Capítulo 63: Alianza en el puerto
- Así que habeis llegado hasta aquí siguiendo el rastro de ese tal Yoshimitsu... – dijo Heishiro.
Él y las tres mujeres paseaban por el puerto bajo el oscuro cielo de la noche.
- Ajá. – confirmó Taki.
- Me crucé con él. – contó Heishiro. – Su capitán iba en dirección a la India, a las ruinas de un templo. Allí se usó la espada para crear monstruos.
- No sé si sería recomendable ir allí. – sospechó Taki, que conocía a Yoshimitsu y sabía que uno nunca podía fiarse de él. – Si era una especie de laboratorio secreto debe estar en una zona poco transitada. Sin duda el lugar perfecto para que te maten sin poder recibir ayuda.
- Sabrán cuidarse solos. – opinó Heishiro.
Caminaron en silencio durante unos segundos, hasta que finalmente Sophitia preguntó:
- ¿Y usted? ¿Adónde se dirige?
- A Alemania. – contestó el samurai.
- ¿Alemania? – se sorprendió Cassandra. – Eso está muy lejos.
- Vosotras venís desde Grecia, ¿no? – recordó Heishiro.
- ¿Y para qué vas hasta allí? – inquirió Taki.
- Estoy investigando al último portador de la espada, Siegfried Schtauffen. Estoy seguro de que si lo encuentro, estaré muy cerca de Soul Edge...y quizá también de Soul Calibur.
Taki se quedó pensativa.
- Creo que deberíamos ir contigo. – dijo finalmente.
- ¿Qué? – gritó Cassandra. – Estás de broma, ¿no?
- No. Creo que el último portador de Soul Edge puede ser una fuente de información mucho más útil que un templo ruinoso.
- Pero... – Cassandra parecía claramente irritada. - ¿Venimos desde Grecia hasta Japón para volver otra vez a Europa?
- Creo que no hay más remedio. – se resignó Sophitia.
- Bueno, siempre y cuando a ti te parezca bien, Mitsurugi. – aclaró Taki.
- No hay problema. – dijo él. – Cuantos más ojos, brazos y piernas, mejor.
- A este paso no sé si vais a poder contar mucho con mis piernas. – ironizó Cassandra.

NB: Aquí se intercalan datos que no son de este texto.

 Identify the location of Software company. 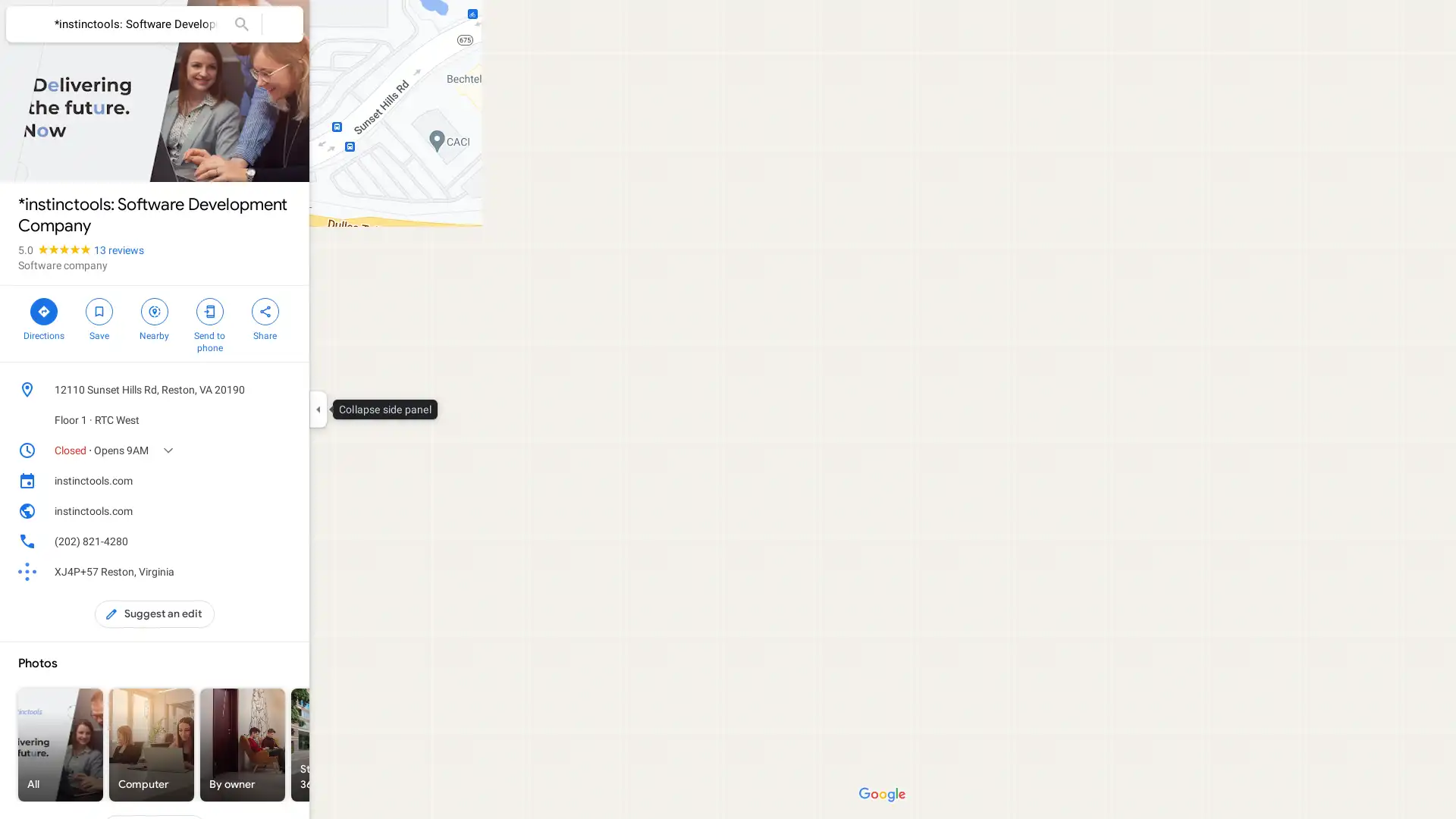
(61, 265).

- No te preocupes. – la tranquilizó Heishiro riendo. – Si te cansas de andar uno de mis hombres puede llevarte en brazos.
La miró de arriba abajo.
- La verdad, no creo que les importe. – señaló con una sonrisa burlona.

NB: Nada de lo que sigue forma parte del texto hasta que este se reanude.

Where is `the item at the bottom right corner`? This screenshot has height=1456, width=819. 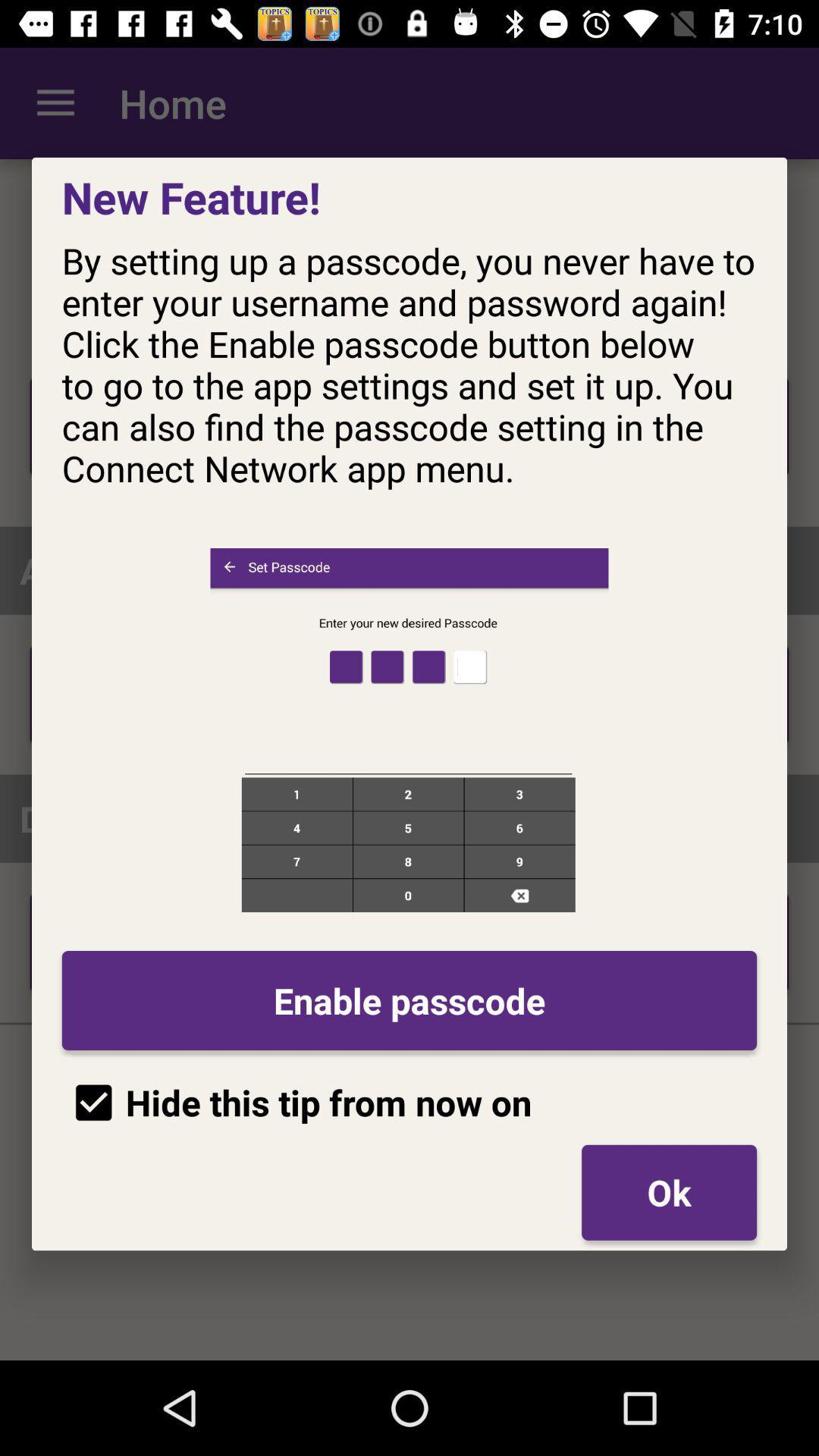 the item at the bottom right corner is located at coordinates (668, 1191).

Cassandra se ruborizó. No podría decirse si estaba halagada, ofendida o las dos cosas a la vez.
- ¿Y a mí? – bromeó Taki mirando a Heishiro. - ¿A mí pueden llevarme?
- ¿A ti?
Heishiro rió a carcajadas.
- Debes pesar más que la mayoría de ellos. – afirmó el samurai.

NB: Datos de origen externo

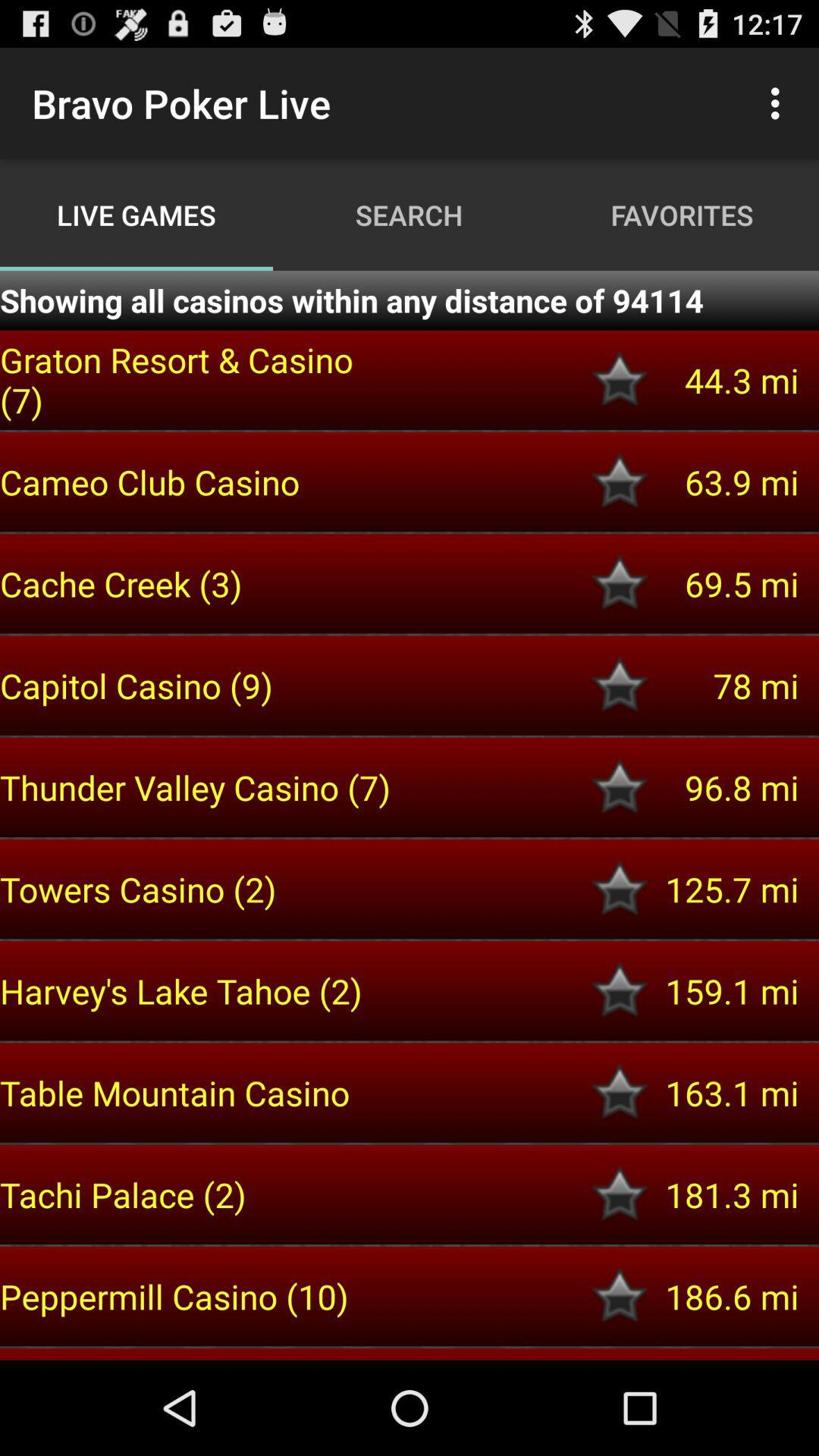 This screenshot has width=819, height=1456. I want to click on to favorites, so click(620, 380).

- ¿Me estás llamando gorda? – fingió ofenderse Taki.
- No, no, nada más lejos de la realidad. – se excusó Heishiro sin dejar de reír. – Pero tienes mucho músculo.
- Bueno...tú pareces más fuerte que yo. – señaló ella con una sonrisa, y se adelantó al resto.
- ¿Quieres que te lleve yo? – siguió bromeando Heishiro, acelerando también el paso.
Cassandra y Sophitia se quedaron más retrasadas.
- Entre estos dos hay tema, ¿no? – le susurró Cassandra a su hermana.
Sophitia puso los ojos en blanco, dando a entender que el comentario de Cassandra le parecía demasiado infantil y siguió avanzando.